Tuesday, September 23, 2008

As coisas visíveis

"Já todos passámos por situações em que as coisas são visíveis mas nós não as vemos".

O miúdo que, posto num fato e gravata, interpreta a personagem "José Guilherme Aguiar", e discute, ao lado de dois outros miúdos igualmente engravatados (e num caso com uma barba postiça), num programa da SIC chamado "O Dia Seguinte", uma coisa a que eles chamam "futebol", e que na verdade mais parece o rescaldo de um torneio de berlinde no pátio do liceu feito por representantes de turmas rivais, temperado por acessos de um confuso misticismo platónico.
O que não consegui perceber, apesar de ter dedicado alguns minutos de reflexão ao assunto, foi se esta intermitência, não na visibilidade das coisas mas no nosso acesso à sua visibilidade, significava, no contexto de um penálti não assinalado em Vila do Conde, uma condenação ou uma absolvição do árbitro. É que afinal de contas parece que isto nos pode acontecer a todos - mesmo, suponho, aos que já sairam da caverna do clubismo.

Equivalências gratuitas

Fazer equivalências ou oposições gratuitas e desnecessárias é pecadilho de que ninguém está livre (ainda a semana passada ouvi uma, enfim, são coisas tão perdoáveis como irritantes, não atirarei eu a primeira pedra). Antes que alguém pergunte a que propósito vem aquele comentário aparentemente pouco abonatório para Orson Welles contido no post abaixo, esclareço que, durante décadas, La Règle du Jeu e Citizen Kane lutaram taco a taco pelo título de "melhor filme de sempre" nas mais importantes sondagens (como as da Sight and Sound, 1962, 1972, 1982) sem que o filme de Welles, qual FCP, alguma vez se tenha comovido ao ponto de descer do primeiro lugar.

("Sintomaticamente", si j'ose dire, em 1992 La Règle desapareceu por completo; ah, a doce "nova cinefilia" de 90, e os seus ouvidos duros...) *
*Adenda: vi mal e apressadamente, um daqueles casos, vide post acima, em que "as coisas são visíveis mas nós não as vemos"; da Critic's poll não desapareceu, continua lá, qual SCP, sempre em segundo; não consta é da Director's Poll - o que se me força a mitigar o comentário sobre os ouvidos duros da cinefilia de 90 não me permite anulá-lo)

Sugestões (os DVDs que ando a ver e os que gostava de ver)

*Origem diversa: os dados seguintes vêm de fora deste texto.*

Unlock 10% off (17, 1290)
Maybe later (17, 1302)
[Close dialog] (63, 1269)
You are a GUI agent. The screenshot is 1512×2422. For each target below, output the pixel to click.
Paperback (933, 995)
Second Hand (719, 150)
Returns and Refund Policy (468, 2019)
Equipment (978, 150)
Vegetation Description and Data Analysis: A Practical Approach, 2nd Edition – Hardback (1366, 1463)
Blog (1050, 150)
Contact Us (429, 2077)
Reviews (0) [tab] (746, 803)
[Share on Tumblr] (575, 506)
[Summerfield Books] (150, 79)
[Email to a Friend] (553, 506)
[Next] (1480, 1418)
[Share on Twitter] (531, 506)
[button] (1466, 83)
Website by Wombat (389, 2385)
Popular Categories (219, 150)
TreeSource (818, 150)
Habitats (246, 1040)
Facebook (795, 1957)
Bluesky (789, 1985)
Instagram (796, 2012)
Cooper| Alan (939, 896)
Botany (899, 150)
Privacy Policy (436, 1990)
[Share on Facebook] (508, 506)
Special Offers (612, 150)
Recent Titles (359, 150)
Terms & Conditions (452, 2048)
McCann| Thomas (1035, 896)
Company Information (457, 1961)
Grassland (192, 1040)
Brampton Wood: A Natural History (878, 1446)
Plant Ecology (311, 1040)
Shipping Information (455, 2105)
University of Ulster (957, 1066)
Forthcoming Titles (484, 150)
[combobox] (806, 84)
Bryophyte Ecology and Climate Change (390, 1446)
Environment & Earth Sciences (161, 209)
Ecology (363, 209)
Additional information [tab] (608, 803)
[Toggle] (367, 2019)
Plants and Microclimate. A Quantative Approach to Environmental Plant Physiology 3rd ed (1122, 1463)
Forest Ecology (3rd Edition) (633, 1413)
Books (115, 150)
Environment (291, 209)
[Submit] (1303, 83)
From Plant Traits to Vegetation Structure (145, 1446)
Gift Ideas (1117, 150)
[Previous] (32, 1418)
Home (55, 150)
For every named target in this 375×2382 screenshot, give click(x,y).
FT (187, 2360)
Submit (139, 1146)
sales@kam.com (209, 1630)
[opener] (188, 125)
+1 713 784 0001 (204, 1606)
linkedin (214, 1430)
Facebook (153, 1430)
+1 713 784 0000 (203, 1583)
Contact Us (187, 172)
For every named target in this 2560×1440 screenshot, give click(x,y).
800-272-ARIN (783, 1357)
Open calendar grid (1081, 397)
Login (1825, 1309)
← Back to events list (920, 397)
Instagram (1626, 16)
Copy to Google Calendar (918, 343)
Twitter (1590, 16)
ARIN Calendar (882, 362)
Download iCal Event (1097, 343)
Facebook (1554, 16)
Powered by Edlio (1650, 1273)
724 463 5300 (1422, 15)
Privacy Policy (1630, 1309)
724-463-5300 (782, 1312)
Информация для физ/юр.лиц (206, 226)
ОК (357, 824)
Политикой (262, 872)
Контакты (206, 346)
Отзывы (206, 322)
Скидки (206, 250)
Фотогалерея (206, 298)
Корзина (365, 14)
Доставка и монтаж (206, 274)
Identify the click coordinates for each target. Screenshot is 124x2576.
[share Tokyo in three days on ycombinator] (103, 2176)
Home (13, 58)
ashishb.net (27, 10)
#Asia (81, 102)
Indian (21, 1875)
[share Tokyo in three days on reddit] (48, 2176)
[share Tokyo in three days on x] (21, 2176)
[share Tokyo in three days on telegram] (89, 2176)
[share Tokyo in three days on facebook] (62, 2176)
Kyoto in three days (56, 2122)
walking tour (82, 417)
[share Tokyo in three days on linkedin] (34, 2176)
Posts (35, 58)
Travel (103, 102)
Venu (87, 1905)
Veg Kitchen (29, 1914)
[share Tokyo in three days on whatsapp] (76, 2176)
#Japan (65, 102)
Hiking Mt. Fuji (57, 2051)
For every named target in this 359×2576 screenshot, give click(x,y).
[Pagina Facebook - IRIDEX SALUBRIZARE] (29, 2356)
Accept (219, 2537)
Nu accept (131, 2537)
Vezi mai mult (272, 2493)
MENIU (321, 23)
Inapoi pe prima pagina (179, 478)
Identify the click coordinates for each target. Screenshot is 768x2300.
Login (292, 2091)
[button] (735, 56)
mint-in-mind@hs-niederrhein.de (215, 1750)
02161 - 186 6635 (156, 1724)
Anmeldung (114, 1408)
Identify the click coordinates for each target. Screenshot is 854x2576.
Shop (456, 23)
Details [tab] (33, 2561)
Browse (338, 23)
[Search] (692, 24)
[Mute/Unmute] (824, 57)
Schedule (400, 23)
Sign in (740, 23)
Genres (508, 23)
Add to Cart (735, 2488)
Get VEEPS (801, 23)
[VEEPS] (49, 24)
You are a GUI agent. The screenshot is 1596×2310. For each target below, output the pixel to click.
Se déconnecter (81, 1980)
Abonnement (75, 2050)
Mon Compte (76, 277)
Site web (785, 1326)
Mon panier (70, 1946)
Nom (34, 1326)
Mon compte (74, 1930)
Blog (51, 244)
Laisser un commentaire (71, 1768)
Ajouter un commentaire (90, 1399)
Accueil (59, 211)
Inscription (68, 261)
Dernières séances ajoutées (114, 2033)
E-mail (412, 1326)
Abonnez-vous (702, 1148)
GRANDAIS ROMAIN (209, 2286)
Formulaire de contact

Se costumam rondar as prateleiras de DVD importados da FNAC já devem ter dado conta da presença maciça, desde há uns meses, de algumas das melhores edições do mundo (as da Criterion). Mas não menosprezem as edições do BFI - são mais discretas e mais simples (e mais baratas), mas são só filmes "essenciais" (a Criterion tem, digamos assim, alguma "palha") e as que conheço são irrepreensíveis. Agarrem, por exemplo, o La Règle du Jeu do BFI, não só levam um filme magistral do patron Renoir (e um filme que melhora quanto mais se revê e mais se envelhece - ter 17 ou 18 anos e dizer "Renoir, pfff, ao pé do Welles...", todos passámos por isso, é normal, Welles grita-nos aos ouvidos e Renoir sussurra, é coisa para ouvidos maduros) como ganham o bónus do melhor extra de DVD que alguma vez vi, uma "analyse par l'image" a cargo de M. Jean Douchet, o extra de DVD como todos deviam ser, a crítica de cinema para a idade do audiovisual como devia ser toda a crítica de cinema na idade do audiovisual.
Não me parece que andem por lá, contudo, são as edições da Capricci. Depois do Pedro Costa, anunciam Jean-Claude Rousseau e La Vallée Close. Ora aí está algo de verdadeiramente especial.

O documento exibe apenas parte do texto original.